* **What this task involves**: Which lines of the records contain the word "height"? Show each of those lines in full.

* **Material supplied**:

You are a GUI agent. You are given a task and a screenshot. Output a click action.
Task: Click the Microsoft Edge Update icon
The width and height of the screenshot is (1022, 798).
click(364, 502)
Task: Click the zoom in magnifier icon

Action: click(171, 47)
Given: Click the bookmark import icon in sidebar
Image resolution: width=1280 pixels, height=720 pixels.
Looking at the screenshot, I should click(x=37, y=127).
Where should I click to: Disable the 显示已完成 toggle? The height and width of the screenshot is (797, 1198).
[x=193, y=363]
--
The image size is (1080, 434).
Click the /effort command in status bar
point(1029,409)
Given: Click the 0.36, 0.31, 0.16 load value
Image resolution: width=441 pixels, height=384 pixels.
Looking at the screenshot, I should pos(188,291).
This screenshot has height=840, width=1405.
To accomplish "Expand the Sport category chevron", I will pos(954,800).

* **Reply to the task**:
The width and height of the screenshot is (1022, 798).
Image resolution: width=1280 pixels, height=720 pixels.
Where should I click to: Disable the 显示已完成 toggle? The height and width of the screenshot is (797, 1198).
Image resolution: width=441 pixels, height=384 pixels.
This screenshot has height=840, width=1405.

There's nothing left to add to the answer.